● Problem to work on
Without including the pictures, copy each line below exactly as it reads.

---+---

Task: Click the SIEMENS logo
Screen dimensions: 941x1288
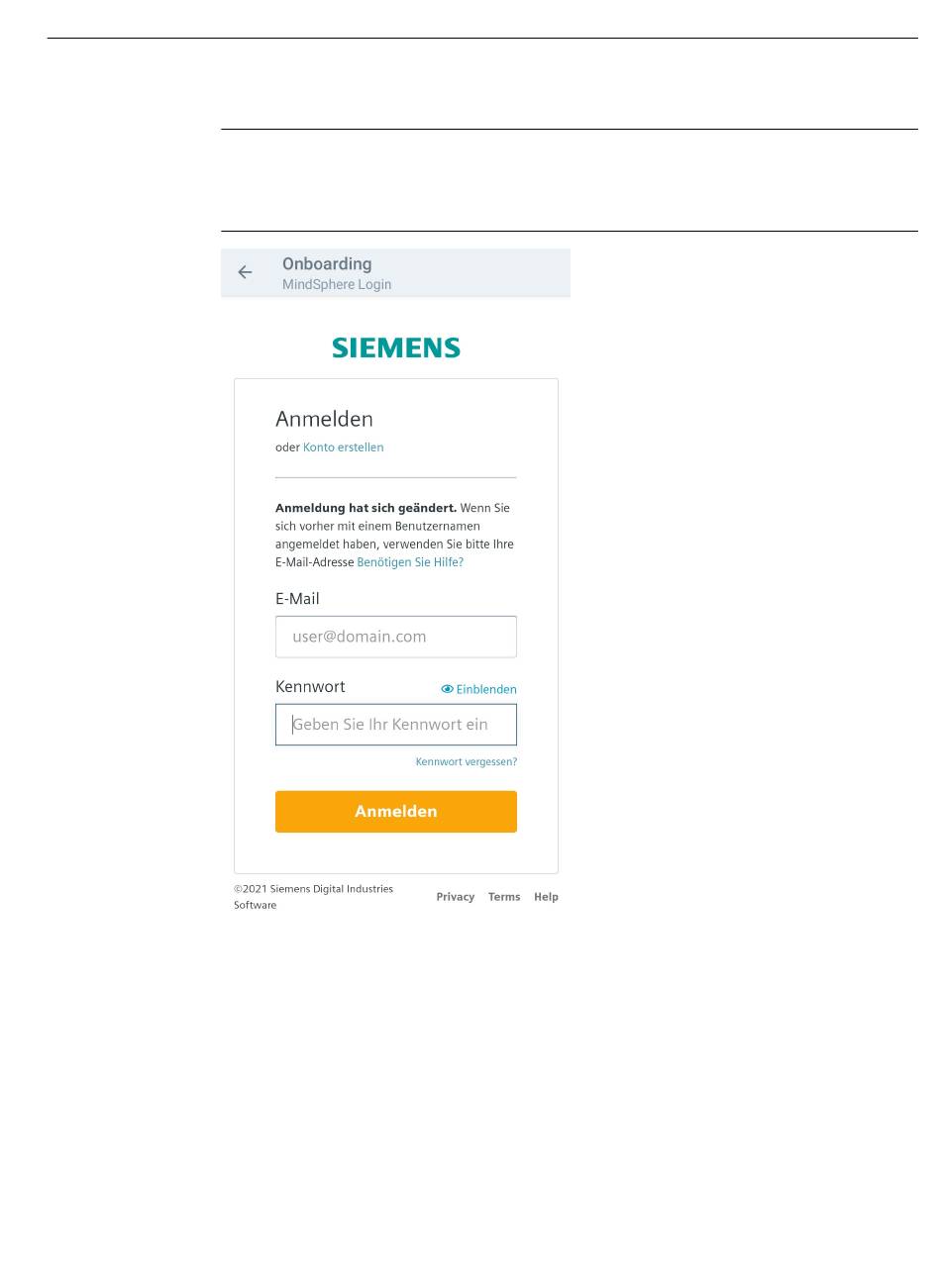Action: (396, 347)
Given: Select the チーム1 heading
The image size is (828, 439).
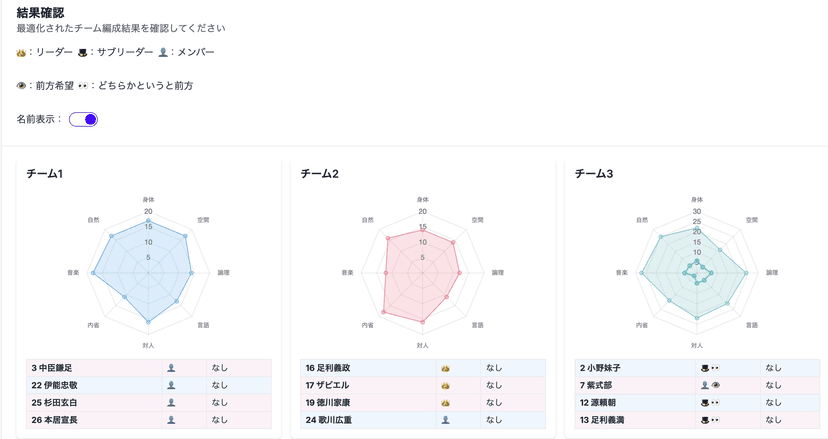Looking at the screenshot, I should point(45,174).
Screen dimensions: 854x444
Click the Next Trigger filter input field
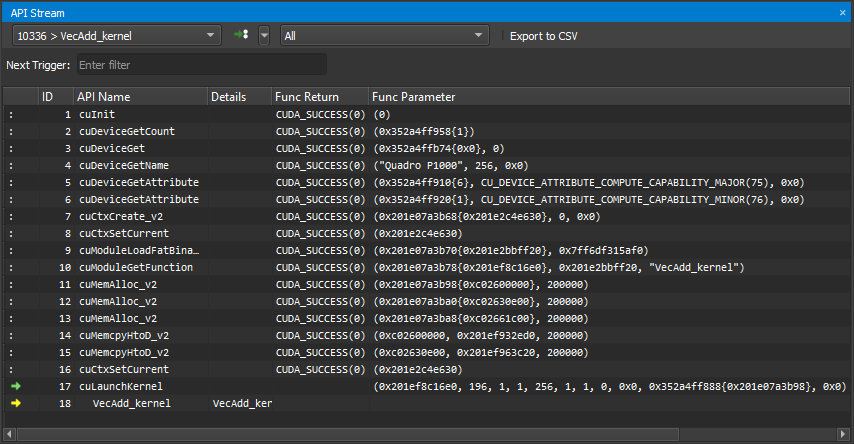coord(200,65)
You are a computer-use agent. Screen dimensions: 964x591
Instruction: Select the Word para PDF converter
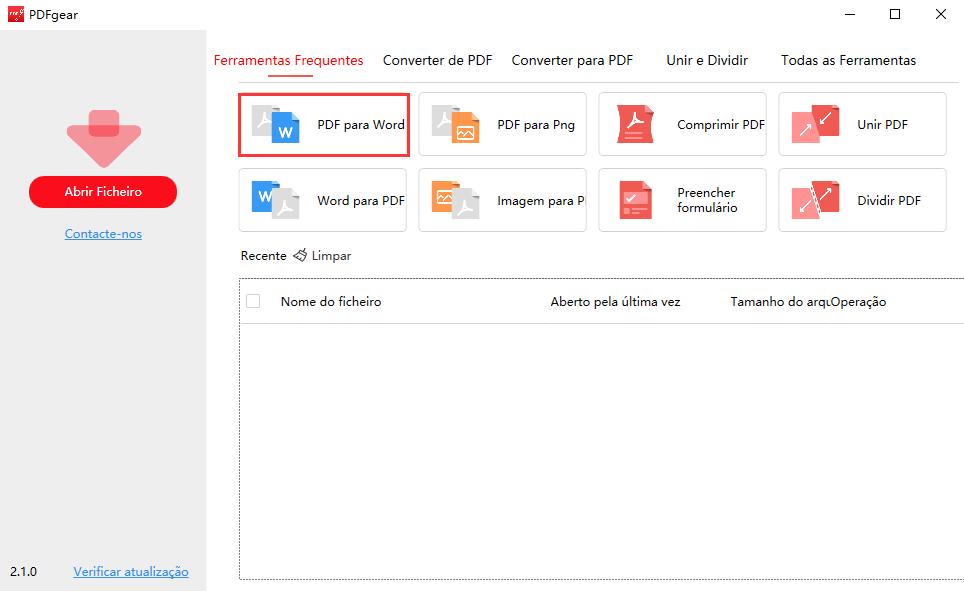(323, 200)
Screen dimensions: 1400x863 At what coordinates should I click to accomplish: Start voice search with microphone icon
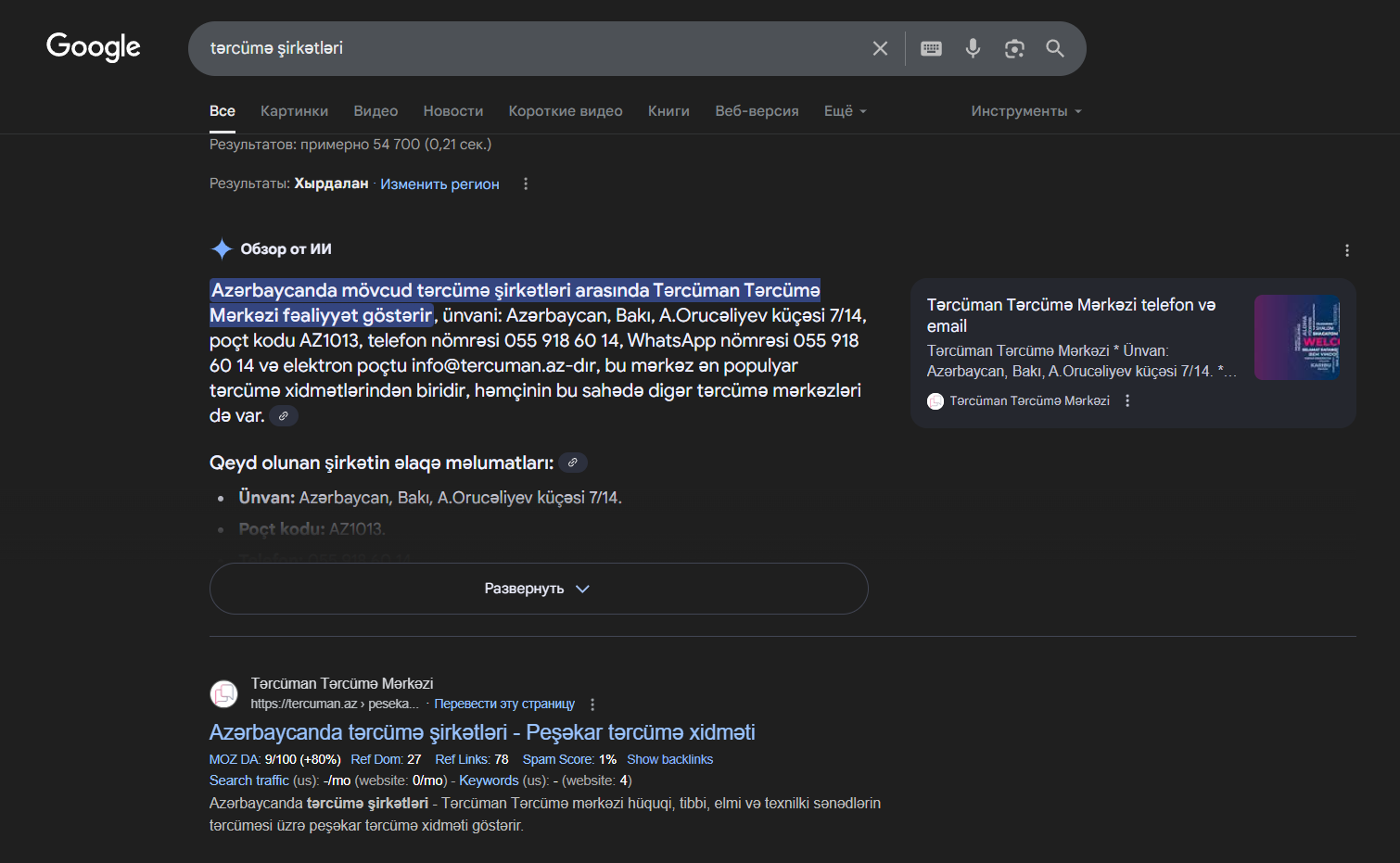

---+---

● Task output
Task: Click the SIEMENS logo
Screen dimensions: 941x1288
Action: (396, 347)
Given: Select the チーム1 heading
The image size is (828, 439).
Looking at the screenshot, I should point(45,174).
Screen dimensions: 854x444
Click the Next Trigger filter input field
coord(200,65)
You are a computer-use agent. Screen dimensions: 964x591
Instruction: Select the Word para PDF converter
(323, 200)
Screen dimensions: 1400x863 At what coordinates should I click to accomplish: Start voice search with microphone icon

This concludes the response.